* **TEXT PROVIDED**:
The order will be in
place until U.S. District Judge Daniel Jordan can review newly drafted
rules on how the Mississippi Department of Health will administer a new
abortion law.
He then plans to rule on whether the temporary order will become permanent, or whether the clinic must shut its doors.
The law took effect July 1
and requires all abortion providers in Mississippi to be certified
obstetrician/gynecologists with privileges at local hospitals. Doctors
at Jackson Women's Health Organization, the only abortion provider in
the state, come in from other states, and only one of its doctors is
authorized to practice at a nearby hospital.
Supporters of the new law
say it is intended to protect women from unscrupulous practitioners,
but others say it's part of a move to outlaw abortions in the state.
Even Republican Gov. Phil Bryant called it "the first step in a
movement, I believe, to do what we campaigned on: to say that we're
going to try to end abortion in Mississippi."
Since the law went into
effect, the Jackson Women's Health Organization has remained open under
Jordan's temporary order blocking enforcement of the law. The clinic is
trying to comply with the law, according to owner Diane Derzis, but it
has been hampered by red tape and the cumbersome application process to
obtain hospital privileges.

* **RECORDS SHOWN**:

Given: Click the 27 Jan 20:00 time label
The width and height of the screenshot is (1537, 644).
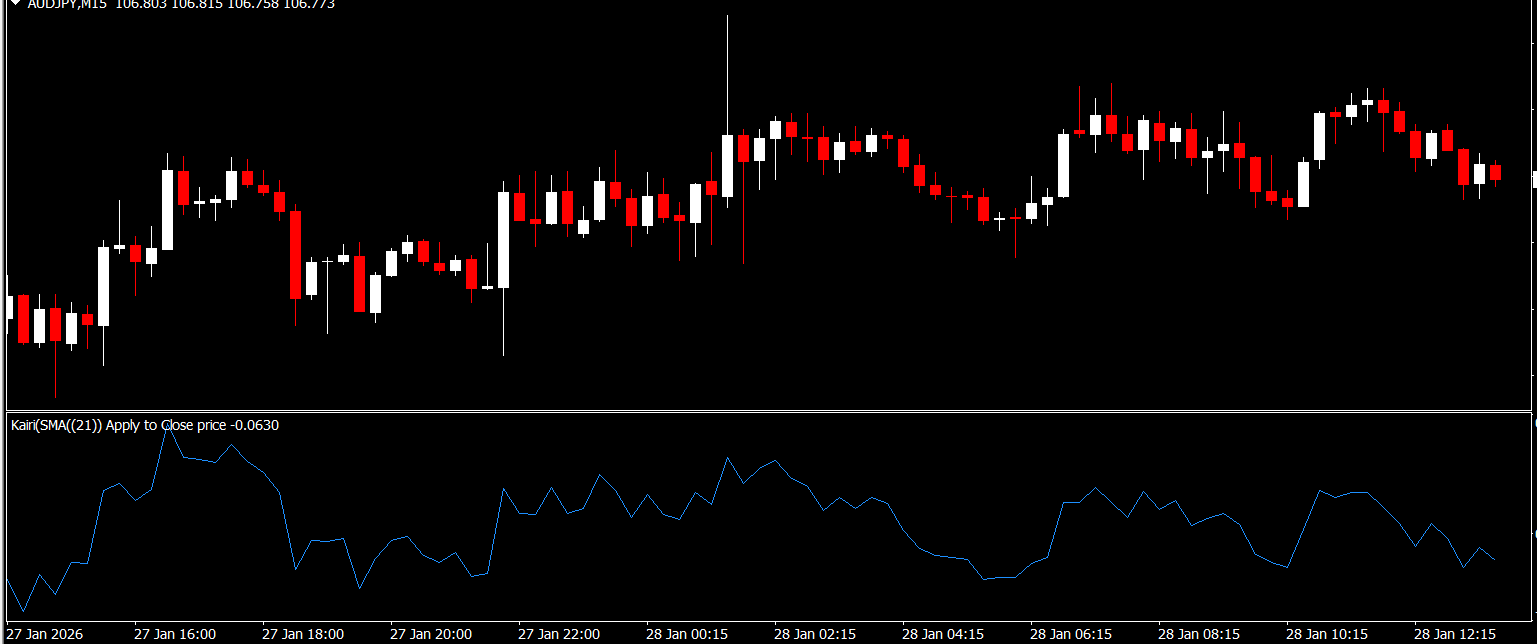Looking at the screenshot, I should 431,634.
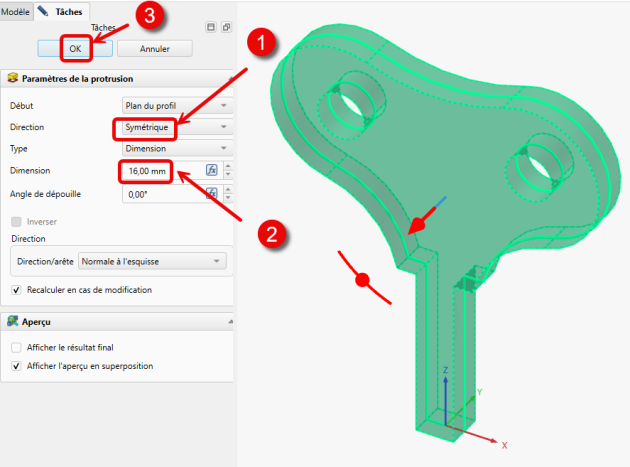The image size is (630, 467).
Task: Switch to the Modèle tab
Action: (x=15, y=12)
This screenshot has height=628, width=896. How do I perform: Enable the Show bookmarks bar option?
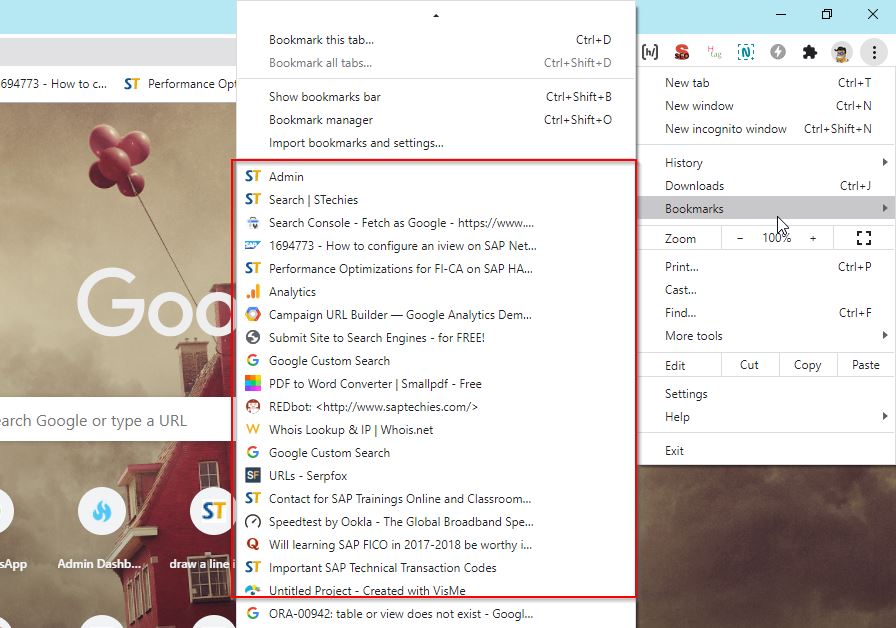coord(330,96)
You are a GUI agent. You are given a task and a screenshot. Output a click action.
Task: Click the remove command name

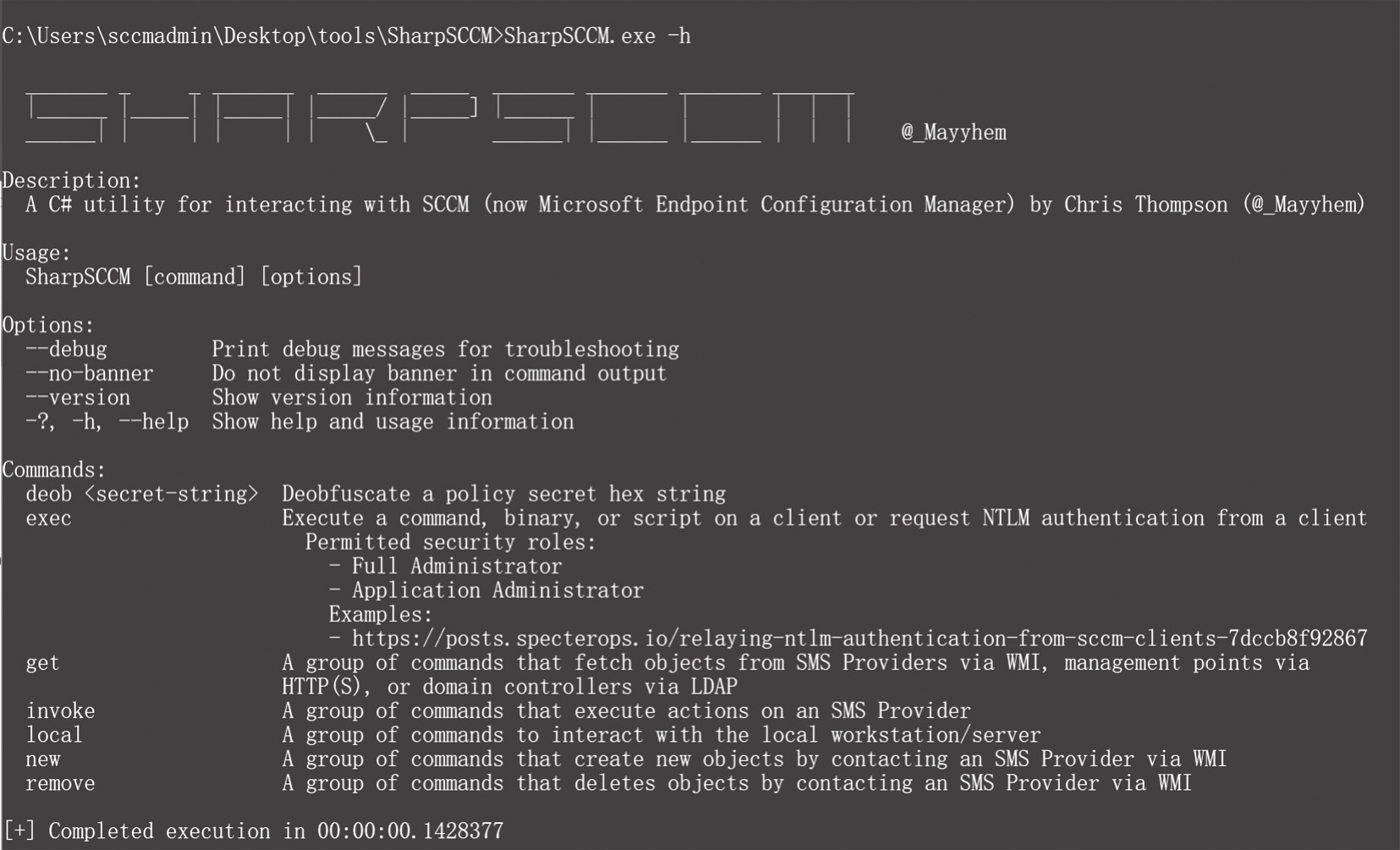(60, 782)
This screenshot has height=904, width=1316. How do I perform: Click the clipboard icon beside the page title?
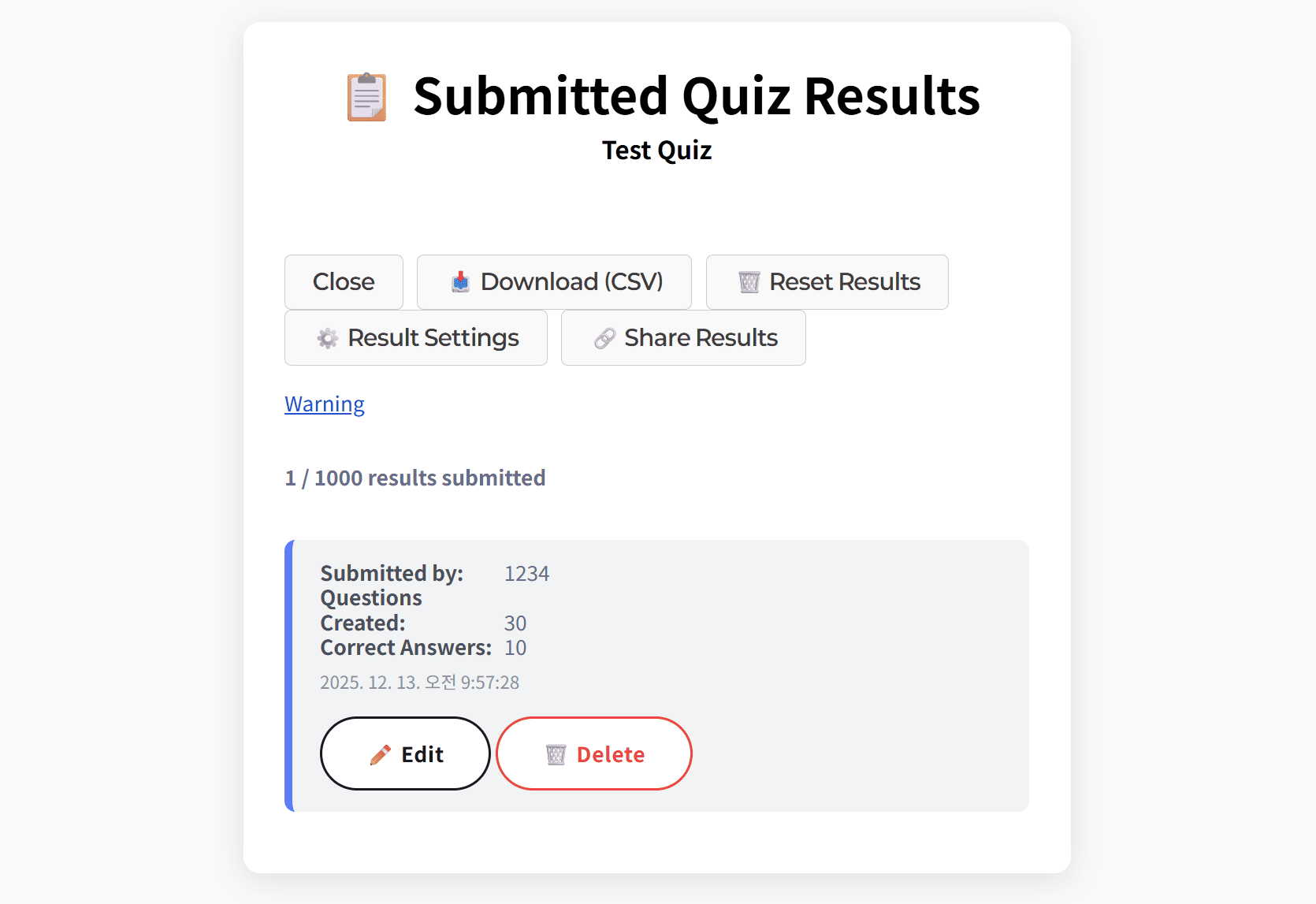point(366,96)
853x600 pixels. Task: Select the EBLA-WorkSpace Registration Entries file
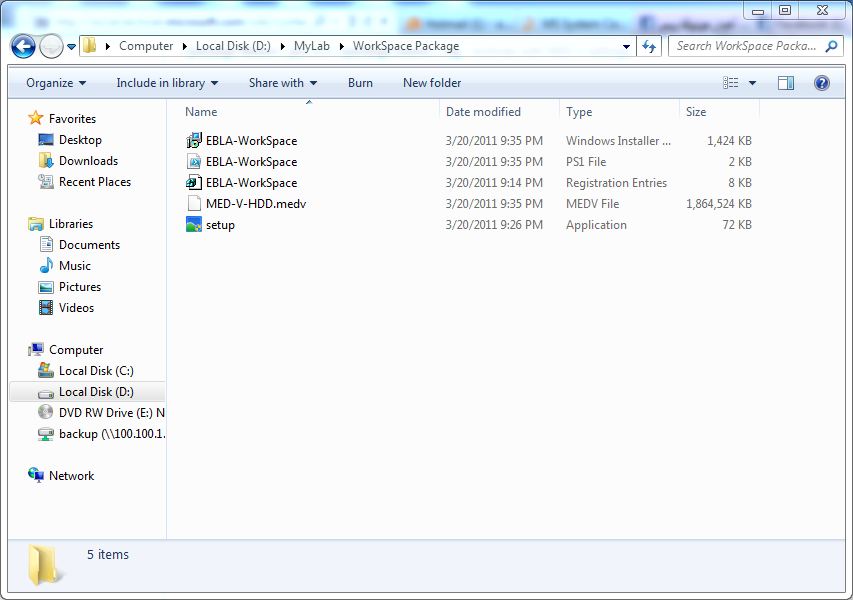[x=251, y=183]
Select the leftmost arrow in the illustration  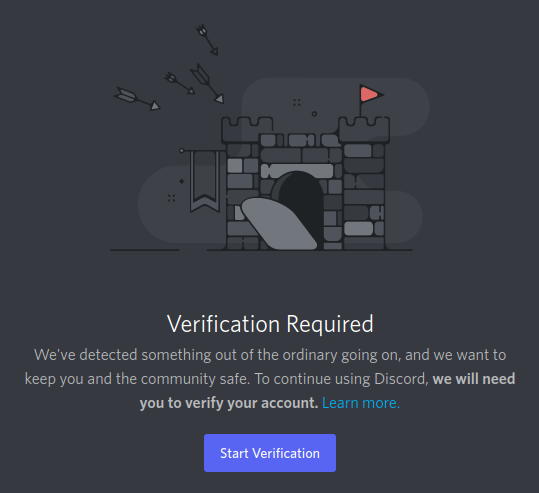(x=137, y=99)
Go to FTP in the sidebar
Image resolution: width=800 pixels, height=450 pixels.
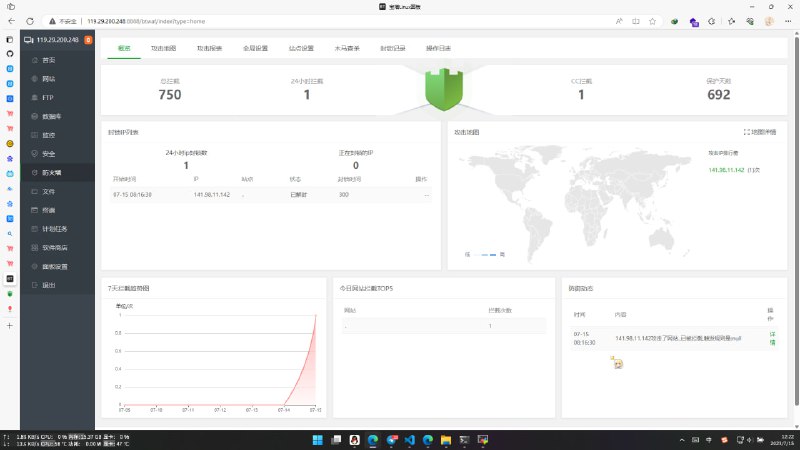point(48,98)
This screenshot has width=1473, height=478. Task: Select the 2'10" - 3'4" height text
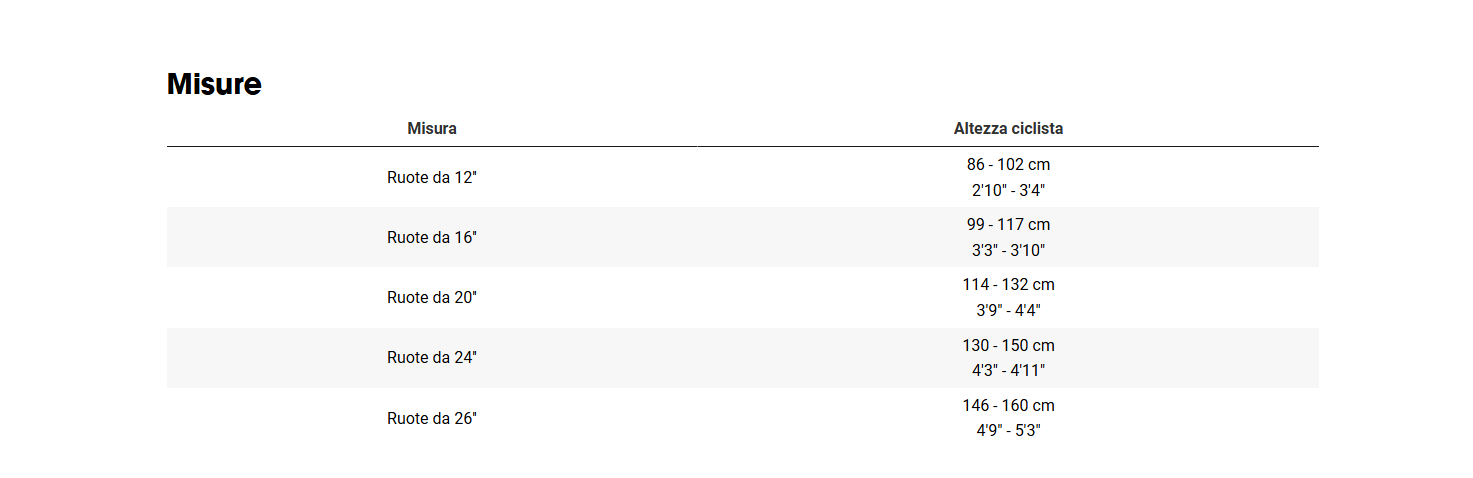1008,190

* **WORK ORDER 1**: List every person named in the article on Mississippi's abortion law, with the title or role the article gives each one.
* **WORK ORDER 2**: Carry on the article on Mississippi's abortion law from its final sentence.
The records come from a separate source.

* **ANSWER 1**:
- Daniel Jordan, U.S. District Judge
- Phil Bryant, Republican governor
- Diane Derzis, owner of the Jackson Women's Health Organization

* **ANSWER 2**:
Derzis said the clinic
has applied for privileges at seven hospitals within a 30-mile radius.
One, a Catholic hospital, has already told the clinic "not to bother,"
she said.
The clinic is seeking a
permanent injunction allowing it to stay open while it fights the law,
which Derzis and other opponents say violates Roe v. Wade, the 1973
Supreme Court decision that struck down many state laws that restricted
abortions.
"It's unconstitutional,
frankly," said Amelia McGowan, a staff attorney with the American Civil
Liberties Union, which is against the new law.
If Jordan decides not to
make his temporary order permanent, the state can begin a 60- to 90-day
administrative process to begin closing the clinic for noncompliance
with the new state law.
Officials at the clinic,
which has been in operation for eight years, say they would have to
choose between being shut down or risking civil and criminal penalties
by continuing operations during an appeals process.
"We've been able to be
with women at a time in their lives where they are in crisis, when they
need to have something done and need that support," Derzis said. "That's
why it has to be available. It has to be."
Some backers of the bill
say it is not an attempt to end abortion in Mississippi, but simply a
way to protect women's health by ensuring physicians carry out abortions
and follow the patients to a local hospital afterward.
"The governor has made
it clear that he signed the legislation for the health and safety of
women," said Steven Aden, a consulting attorney to the state. "So while
he is pro-life, he also said that this is a health and safety provision.
I don't see why that's hard to understand."
Despite some past minor
citations, the Jackson Women's Health Organization has a very good
record with the Mississippi Department of Health, an official there told
CNN.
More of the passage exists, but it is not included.